From the first line of the data below, copy each line up to the one containing "Task: Click the warning", and include that line too.

Top of Source material

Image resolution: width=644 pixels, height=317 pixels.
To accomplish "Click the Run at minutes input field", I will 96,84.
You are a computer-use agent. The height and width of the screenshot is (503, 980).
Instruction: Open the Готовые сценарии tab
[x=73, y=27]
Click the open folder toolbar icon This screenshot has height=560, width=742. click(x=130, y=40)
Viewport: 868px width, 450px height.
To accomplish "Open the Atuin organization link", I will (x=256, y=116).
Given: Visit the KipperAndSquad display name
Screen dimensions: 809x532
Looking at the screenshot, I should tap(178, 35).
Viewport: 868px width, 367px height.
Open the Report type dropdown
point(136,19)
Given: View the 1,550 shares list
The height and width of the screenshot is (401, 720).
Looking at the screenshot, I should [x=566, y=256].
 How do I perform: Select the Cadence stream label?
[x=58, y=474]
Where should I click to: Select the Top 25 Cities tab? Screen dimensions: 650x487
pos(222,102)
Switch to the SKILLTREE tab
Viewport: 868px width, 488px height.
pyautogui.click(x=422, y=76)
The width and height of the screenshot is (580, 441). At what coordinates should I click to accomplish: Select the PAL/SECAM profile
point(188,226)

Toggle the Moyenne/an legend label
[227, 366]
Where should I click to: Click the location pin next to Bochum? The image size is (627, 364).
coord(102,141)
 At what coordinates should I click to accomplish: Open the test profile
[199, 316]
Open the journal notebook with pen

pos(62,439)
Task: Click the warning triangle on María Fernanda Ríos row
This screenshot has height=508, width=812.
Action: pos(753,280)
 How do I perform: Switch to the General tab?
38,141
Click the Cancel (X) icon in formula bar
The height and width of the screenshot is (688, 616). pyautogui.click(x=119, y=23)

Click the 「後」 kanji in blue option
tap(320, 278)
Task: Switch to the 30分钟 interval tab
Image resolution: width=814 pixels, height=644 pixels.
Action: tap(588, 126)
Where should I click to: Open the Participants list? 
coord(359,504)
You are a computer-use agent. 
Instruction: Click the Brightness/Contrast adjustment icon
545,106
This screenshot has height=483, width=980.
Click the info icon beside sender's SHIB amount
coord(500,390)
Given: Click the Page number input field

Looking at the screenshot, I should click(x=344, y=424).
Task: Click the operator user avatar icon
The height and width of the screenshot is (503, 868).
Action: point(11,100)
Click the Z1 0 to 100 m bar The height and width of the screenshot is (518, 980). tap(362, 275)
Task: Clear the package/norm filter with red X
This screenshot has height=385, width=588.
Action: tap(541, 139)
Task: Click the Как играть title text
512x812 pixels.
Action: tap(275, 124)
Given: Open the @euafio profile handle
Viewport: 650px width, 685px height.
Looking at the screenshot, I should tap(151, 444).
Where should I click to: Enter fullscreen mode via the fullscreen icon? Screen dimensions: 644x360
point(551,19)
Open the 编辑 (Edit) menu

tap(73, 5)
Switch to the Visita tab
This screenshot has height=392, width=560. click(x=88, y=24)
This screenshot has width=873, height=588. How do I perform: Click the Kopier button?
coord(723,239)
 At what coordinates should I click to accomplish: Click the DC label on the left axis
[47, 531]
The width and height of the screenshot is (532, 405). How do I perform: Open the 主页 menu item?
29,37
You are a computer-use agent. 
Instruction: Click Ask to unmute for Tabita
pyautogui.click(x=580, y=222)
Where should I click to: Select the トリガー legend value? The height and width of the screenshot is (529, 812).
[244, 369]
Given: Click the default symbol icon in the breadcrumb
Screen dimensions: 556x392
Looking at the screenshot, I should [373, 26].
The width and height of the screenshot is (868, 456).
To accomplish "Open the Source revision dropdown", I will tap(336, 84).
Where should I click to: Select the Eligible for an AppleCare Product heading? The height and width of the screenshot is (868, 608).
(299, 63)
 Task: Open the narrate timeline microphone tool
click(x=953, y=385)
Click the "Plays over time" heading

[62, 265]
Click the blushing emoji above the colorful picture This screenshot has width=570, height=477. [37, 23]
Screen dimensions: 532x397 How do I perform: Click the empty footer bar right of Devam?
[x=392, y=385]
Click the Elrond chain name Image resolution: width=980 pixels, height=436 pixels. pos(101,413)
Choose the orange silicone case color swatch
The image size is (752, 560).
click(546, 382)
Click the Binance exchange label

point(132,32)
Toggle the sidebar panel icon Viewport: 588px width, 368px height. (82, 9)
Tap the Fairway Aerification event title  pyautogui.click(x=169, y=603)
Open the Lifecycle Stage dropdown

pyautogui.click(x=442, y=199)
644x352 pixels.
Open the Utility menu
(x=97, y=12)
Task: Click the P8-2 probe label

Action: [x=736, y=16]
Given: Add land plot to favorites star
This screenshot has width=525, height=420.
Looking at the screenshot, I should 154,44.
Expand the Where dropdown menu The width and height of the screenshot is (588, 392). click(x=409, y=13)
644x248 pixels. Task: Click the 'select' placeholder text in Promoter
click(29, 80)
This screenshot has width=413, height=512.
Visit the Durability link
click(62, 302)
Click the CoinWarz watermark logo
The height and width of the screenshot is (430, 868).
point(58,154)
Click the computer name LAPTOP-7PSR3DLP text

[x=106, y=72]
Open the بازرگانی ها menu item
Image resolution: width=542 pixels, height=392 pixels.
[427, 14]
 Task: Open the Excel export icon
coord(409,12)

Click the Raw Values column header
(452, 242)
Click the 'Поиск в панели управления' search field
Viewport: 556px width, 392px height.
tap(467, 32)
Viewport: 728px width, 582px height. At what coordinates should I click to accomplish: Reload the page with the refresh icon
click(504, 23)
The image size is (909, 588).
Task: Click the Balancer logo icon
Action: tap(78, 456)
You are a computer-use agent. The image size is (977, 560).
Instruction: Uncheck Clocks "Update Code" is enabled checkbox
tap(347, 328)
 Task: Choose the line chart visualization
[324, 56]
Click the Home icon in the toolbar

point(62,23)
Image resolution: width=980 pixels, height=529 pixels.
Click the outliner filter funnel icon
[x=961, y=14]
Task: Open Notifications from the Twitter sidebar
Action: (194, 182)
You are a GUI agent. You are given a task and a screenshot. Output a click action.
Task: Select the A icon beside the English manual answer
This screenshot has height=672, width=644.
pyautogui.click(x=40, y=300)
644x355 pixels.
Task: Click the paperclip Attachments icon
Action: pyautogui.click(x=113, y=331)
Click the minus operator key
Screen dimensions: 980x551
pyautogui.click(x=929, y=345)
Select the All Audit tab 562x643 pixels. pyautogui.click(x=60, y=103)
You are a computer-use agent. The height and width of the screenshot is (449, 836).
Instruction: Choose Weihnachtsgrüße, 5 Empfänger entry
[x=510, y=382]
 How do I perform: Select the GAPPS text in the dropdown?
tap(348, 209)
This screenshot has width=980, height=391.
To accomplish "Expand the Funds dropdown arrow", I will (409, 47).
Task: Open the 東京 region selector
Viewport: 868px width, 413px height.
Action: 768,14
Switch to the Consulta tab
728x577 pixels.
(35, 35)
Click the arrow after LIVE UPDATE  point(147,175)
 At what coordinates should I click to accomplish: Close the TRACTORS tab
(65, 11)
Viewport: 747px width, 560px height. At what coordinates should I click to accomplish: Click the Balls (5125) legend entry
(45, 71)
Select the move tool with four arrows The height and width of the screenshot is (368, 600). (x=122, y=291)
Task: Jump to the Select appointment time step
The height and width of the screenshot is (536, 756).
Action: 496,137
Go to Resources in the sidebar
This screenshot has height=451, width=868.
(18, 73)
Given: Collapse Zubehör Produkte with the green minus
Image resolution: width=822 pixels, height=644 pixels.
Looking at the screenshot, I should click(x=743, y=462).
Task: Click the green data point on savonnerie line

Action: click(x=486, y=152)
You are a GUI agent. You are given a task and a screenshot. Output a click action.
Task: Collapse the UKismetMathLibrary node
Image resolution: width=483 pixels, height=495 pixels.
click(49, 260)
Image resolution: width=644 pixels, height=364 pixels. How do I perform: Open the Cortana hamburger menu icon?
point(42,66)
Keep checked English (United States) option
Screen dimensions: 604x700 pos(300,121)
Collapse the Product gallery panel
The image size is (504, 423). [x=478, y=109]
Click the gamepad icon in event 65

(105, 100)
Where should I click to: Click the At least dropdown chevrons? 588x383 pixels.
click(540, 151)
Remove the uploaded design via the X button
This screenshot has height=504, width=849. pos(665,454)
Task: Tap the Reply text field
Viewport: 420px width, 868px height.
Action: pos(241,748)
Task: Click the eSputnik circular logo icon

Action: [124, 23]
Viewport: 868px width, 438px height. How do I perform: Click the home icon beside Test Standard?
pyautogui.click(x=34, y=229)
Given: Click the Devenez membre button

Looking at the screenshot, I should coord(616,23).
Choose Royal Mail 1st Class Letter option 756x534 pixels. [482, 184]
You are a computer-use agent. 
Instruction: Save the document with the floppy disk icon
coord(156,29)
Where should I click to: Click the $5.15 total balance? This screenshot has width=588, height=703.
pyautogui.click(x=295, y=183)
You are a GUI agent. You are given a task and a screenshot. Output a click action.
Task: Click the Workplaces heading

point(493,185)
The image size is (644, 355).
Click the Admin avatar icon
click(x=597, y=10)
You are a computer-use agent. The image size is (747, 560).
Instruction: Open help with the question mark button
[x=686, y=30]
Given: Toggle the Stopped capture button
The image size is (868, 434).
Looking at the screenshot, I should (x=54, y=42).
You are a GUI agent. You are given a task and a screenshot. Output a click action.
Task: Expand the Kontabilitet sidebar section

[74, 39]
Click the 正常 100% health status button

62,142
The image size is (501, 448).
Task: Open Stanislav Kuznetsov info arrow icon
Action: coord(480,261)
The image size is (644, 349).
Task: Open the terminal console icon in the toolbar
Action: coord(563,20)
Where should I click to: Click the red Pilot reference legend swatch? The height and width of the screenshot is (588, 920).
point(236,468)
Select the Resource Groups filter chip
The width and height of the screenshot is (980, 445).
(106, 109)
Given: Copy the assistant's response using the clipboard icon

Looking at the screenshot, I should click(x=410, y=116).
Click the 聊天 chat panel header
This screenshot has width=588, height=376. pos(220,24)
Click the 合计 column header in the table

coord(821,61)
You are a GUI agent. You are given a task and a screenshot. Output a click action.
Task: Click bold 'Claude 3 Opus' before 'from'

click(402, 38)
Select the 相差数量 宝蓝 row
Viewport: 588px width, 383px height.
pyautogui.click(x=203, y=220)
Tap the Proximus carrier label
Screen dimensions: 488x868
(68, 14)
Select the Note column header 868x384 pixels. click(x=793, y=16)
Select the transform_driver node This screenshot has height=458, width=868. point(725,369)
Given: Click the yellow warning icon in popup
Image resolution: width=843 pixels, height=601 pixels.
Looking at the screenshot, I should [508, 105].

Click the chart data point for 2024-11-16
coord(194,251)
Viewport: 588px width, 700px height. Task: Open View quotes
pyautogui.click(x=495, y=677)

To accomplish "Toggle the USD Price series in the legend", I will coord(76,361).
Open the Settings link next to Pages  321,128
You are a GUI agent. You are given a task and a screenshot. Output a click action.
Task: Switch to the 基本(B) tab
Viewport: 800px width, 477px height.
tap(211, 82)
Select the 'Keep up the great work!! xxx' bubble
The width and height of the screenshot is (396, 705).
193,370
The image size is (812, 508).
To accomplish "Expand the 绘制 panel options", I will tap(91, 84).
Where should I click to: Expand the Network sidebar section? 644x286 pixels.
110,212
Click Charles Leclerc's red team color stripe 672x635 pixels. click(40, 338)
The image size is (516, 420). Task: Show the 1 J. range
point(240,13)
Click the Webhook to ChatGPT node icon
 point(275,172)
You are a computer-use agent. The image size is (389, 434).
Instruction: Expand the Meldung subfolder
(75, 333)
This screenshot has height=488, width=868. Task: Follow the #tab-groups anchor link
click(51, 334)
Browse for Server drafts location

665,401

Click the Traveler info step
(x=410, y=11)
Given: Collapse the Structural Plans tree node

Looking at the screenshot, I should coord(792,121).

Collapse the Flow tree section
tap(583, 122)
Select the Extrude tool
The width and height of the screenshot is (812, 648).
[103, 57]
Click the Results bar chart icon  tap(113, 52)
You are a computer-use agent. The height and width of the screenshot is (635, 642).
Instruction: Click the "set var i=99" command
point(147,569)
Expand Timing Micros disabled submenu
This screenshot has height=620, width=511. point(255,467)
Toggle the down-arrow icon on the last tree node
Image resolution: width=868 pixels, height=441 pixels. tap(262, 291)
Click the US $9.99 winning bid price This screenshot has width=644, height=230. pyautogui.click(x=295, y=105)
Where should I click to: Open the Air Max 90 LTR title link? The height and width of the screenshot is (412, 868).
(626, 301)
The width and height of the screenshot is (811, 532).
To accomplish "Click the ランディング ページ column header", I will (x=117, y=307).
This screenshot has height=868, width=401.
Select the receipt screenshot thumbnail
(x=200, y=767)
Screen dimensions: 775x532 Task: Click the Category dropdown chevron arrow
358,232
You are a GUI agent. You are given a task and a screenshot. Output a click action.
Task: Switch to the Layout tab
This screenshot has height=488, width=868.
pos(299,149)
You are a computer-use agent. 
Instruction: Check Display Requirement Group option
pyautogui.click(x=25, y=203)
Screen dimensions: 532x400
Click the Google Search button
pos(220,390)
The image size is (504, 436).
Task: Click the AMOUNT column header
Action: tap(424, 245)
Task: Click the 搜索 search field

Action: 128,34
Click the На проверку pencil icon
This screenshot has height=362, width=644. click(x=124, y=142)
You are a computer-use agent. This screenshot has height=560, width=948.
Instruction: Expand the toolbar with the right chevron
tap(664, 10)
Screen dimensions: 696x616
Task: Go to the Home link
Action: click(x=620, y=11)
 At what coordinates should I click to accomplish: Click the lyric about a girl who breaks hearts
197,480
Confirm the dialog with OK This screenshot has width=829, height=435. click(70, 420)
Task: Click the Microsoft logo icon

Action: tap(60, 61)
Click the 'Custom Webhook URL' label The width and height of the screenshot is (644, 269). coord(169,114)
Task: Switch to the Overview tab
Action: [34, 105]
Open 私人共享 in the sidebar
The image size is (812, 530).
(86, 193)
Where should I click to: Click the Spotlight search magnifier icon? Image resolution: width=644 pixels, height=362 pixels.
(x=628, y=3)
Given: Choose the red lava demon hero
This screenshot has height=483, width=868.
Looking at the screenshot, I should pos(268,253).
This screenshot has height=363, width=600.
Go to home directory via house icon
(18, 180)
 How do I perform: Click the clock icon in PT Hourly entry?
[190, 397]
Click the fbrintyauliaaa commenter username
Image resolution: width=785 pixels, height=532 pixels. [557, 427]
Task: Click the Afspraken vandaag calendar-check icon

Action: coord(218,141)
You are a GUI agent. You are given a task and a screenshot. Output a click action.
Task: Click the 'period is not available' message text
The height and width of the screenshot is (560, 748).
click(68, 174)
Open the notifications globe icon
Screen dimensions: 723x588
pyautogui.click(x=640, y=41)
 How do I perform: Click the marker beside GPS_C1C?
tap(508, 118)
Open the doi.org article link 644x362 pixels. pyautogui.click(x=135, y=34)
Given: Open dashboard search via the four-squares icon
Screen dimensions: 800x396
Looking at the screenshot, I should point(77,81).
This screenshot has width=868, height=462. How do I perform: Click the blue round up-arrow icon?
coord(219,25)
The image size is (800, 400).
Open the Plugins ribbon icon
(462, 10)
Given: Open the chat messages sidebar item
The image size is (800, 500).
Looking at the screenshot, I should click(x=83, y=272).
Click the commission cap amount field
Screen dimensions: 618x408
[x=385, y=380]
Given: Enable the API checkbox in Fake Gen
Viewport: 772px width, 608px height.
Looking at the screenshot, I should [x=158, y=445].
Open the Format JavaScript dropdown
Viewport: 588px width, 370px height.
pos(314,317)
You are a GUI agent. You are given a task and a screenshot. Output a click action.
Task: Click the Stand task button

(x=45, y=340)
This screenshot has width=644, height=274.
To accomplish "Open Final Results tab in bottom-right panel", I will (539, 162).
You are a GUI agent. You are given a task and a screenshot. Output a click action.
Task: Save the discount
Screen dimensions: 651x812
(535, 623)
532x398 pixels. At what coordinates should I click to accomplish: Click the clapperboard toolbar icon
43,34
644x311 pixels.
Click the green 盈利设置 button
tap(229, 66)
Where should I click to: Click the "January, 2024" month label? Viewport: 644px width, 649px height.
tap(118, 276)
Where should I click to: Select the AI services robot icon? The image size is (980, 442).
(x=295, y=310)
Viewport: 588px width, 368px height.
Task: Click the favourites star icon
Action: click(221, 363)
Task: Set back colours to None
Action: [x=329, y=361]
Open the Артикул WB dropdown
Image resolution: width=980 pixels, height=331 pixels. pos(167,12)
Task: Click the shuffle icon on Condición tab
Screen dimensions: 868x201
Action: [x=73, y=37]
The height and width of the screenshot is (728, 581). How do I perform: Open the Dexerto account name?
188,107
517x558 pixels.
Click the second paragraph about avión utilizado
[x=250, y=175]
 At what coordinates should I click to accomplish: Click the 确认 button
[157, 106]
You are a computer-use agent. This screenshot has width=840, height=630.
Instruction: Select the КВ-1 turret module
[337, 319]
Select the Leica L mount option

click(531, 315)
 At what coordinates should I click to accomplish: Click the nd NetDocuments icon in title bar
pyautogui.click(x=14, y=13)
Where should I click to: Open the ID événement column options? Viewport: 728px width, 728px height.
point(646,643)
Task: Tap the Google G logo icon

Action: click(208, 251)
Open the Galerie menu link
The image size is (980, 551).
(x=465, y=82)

Bottom of Source material

Result
Image resolution: width=644 pixels, height=317 pixels.
To accomplish "Click the Run at minutes input field", I will 96,84.
You are a computer-use agent. The height and width of the screenshot is (503, 980).
Instruction: Open the Готовые сценарии tab
[x=73, y=27]
Click the open folder toolbar icon This screenshot has height=560, width=742. click(x=130, y=40)
Viewport: 868px width, 450px height.
To accomplish "Open the Atuin organization link", I will (x=256, y=116).
Given: Visit the KipperAndSquad display name
Screen dimensions: 809x532
Looking at the screenshot, I should tap(178, 35).
Viewport: 868px width, 367px height.
Open the Report type dropdown
point(136,19)
Given: View the 1,550 shares list
The height and width of the screenshot is (401, 720).
Looking at the screenshot, I should [x=566, y=256].
 How do I perform: Select the Cadence stream label?
[x=58, y=474]
Where should I click to: Select the Top 25 Cities tab? Screen dimensions: 650x487
pos(222,102)
Switch to the SKILLTREE tab
Viewport: 868px width, 488px height.
pyautogui.click(x=422, y=76)
The width and height of the screenshot is (580, 441). At what coordinates should I click to accomplish: Select the PAL/SECAM profile
point(188,226)

Toggle the Moyenne/an legend label
[227, 366]
Where should I click to: Click the location pin next to Bochum? The image size is (627, 364).
coord(102,141)
 At what coordinates should I click to accomplish: Open the test profile
[199, 316]
Open the journal notebook with pen

pos(62,439)
Task: Click the warning triangle on María Fernanda Ríos row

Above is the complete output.